Stated goal 1 » List every living thing that the asteroid impact text says sparsely populated the landscape 214 million years ago.
Stated goal 2 » Repeat the part of the asteroid impact text that starts at "Evidence has emerged" and ends at "University of Aberdeen.".

Text passage »
○ ○ ○ ○ ○ ○ ○

Evidence has emerged of how Britain's history was shaped by an asteroid collision 214 million years ago.  Rock blasted out of the ground by an asteroid hitting the Earth has been found for the first time in the southwest of England.  Canada still bears the scars of the explosion, which splattered hot rock and dust across the British Isles.  The space rock hit what is now Manicouagan, Quebec, opening up a 100-kilometre-wide (62-mile-wide) crater that can be seen by astronauts from space (see photo below).  The Atlantic Ocean had not appeared at the time, so the two land masses (Europe and North America) were much closer than they are today.  The rock was found near Bristol by geologists at the University of Aberdeen.

Dr Gordon Walkden said: "We have found evidence of a massive shockwave carrying molten rock and dust that has left a thin layer of glass beads and shattered mineral grains across the ancient British land surface."  The material has the distinctive hallmark of an asteroid slamming into the planet.  The space body, about 5 km (3 miles) wide, generated a shockwave 40 million times larger than the Hiroshima blast.  The impact material was found among sediments of the late Triassic Period.  Molten rock and debris were hurled high into the earth's atmosphere, some of it falling on to Britain.

The landscape 214 million years ago was very different to the rolling green fields of today.  It was largely arid desert, sparsely populated by ferns, reptiles, lizards, and small mammals.  "Anything standing would have been flattened by the blast," said Dr Walkden, who discovered the rock in the 1980s.  He knew at once there was something unusual about the sample, which he describes as tiny green balls embedded in pinky-coloured rock, but its ancient origins have only just come to light.  "It was very clearly something strange that I wasn't able to identify at the time," the senior geology lecturer said.  "It sat in a drawer for a long time."

○ ○ ○ ○ ○ ○ ○

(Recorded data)
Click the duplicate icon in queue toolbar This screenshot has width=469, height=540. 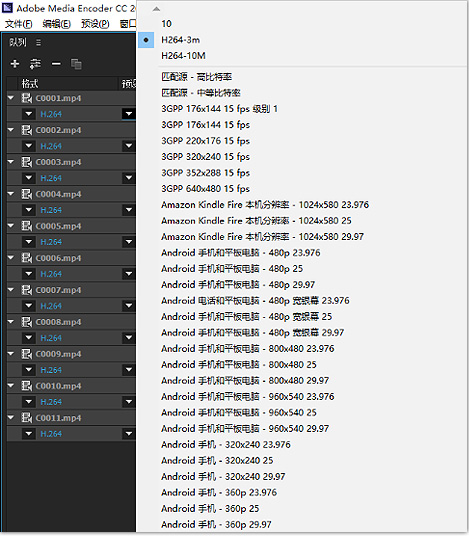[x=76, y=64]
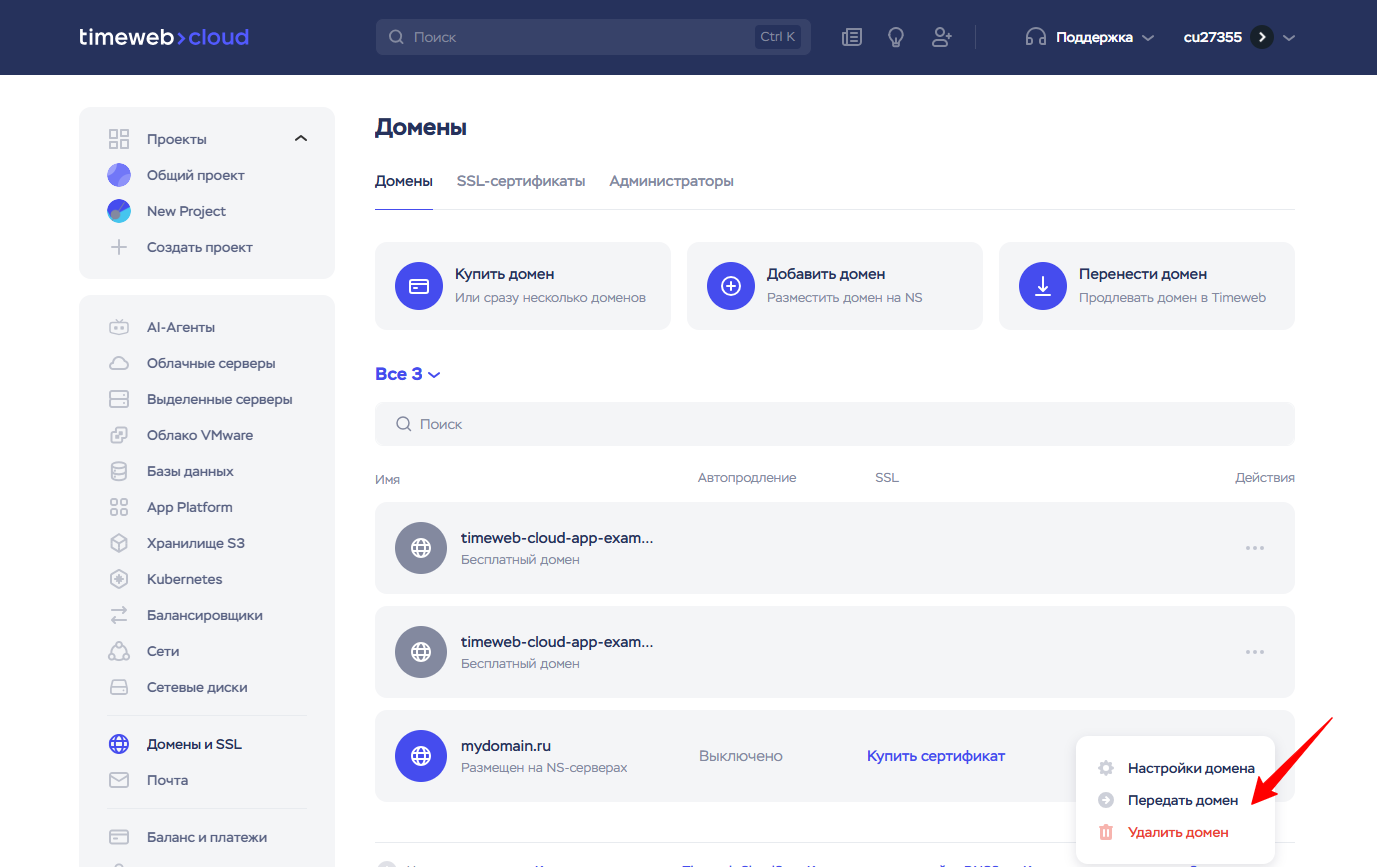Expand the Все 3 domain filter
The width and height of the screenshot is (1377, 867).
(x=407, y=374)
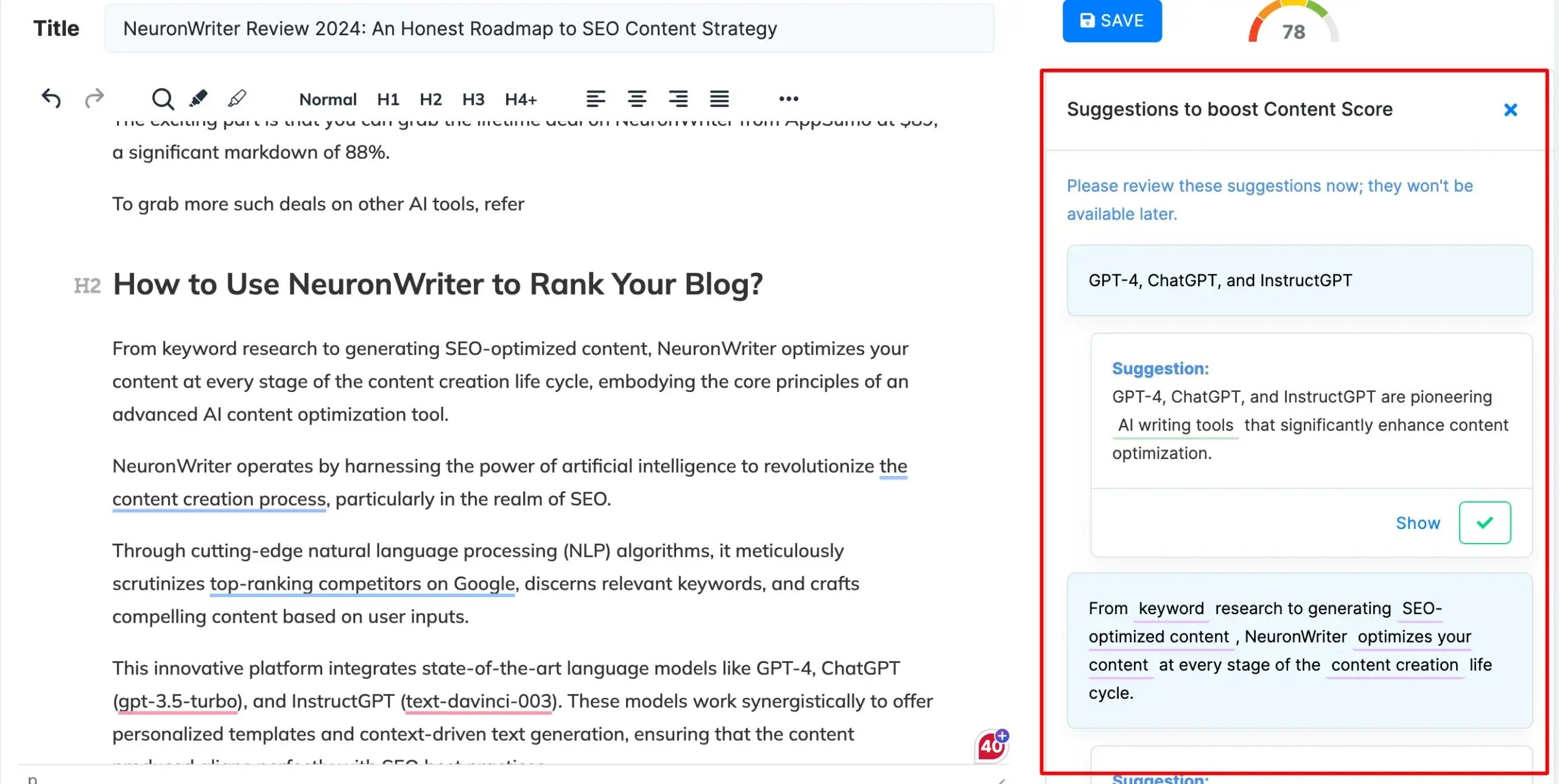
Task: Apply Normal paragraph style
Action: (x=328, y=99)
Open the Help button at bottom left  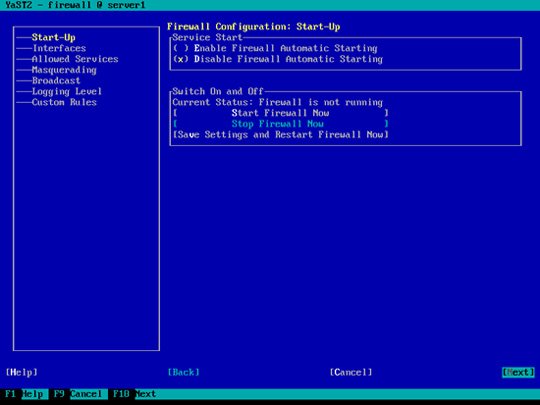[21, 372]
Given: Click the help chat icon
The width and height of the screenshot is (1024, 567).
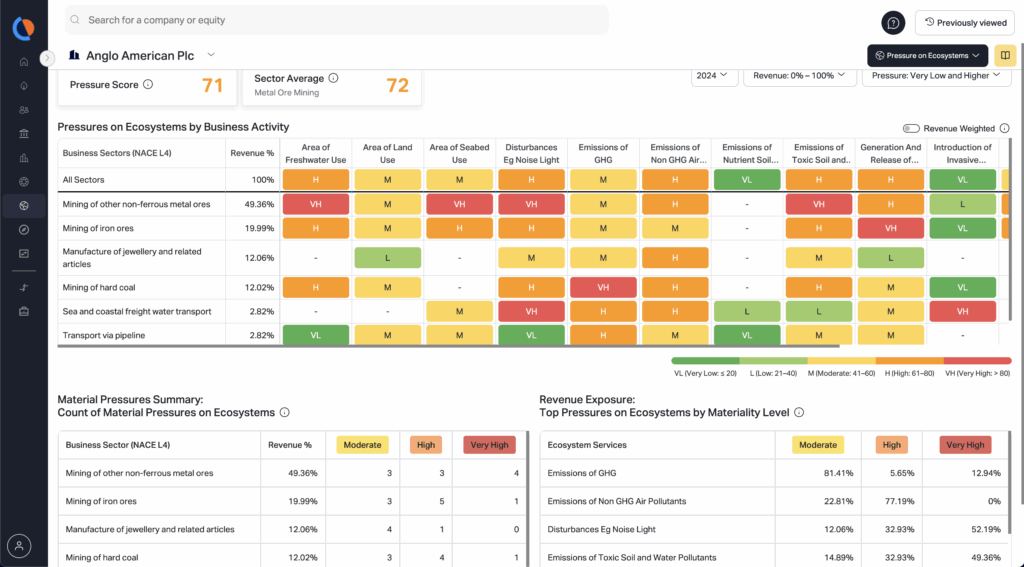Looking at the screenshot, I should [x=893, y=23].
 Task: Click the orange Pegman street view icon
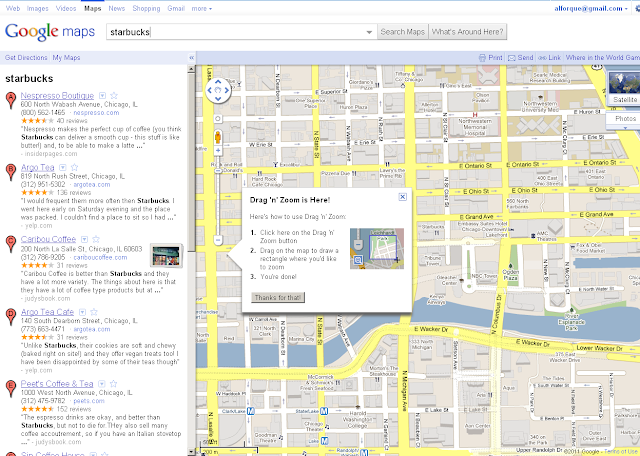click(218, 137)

○ ○ ○ ○ ○ ○ ○

Exercise response 1 » ferns, reptiles, lizards, small mammals

Exercise response 2 »
Evidence has emerged of how Britain's history was shaped by an asteroid collision 214 million years ago.  Rock blasted out of the ground by an asteroid hitting the Earth has been found for the first time in the southwest of England.  Canada still bears the scars of the explosion, which splattered hot rock and dust across the British Isles.  The space rock hit what is now Manicouagan, Quebec, opening up a 100-kilometre-wide (62-mile-wide) crater that can be seen by astronauts from space (see photo below).  The Atlantic Ocean had not appeared at the time, so the two land masses (Europe and North America) were much closer than they are today.  The rock was found near Bristol by geologists at the University of Aberdeen.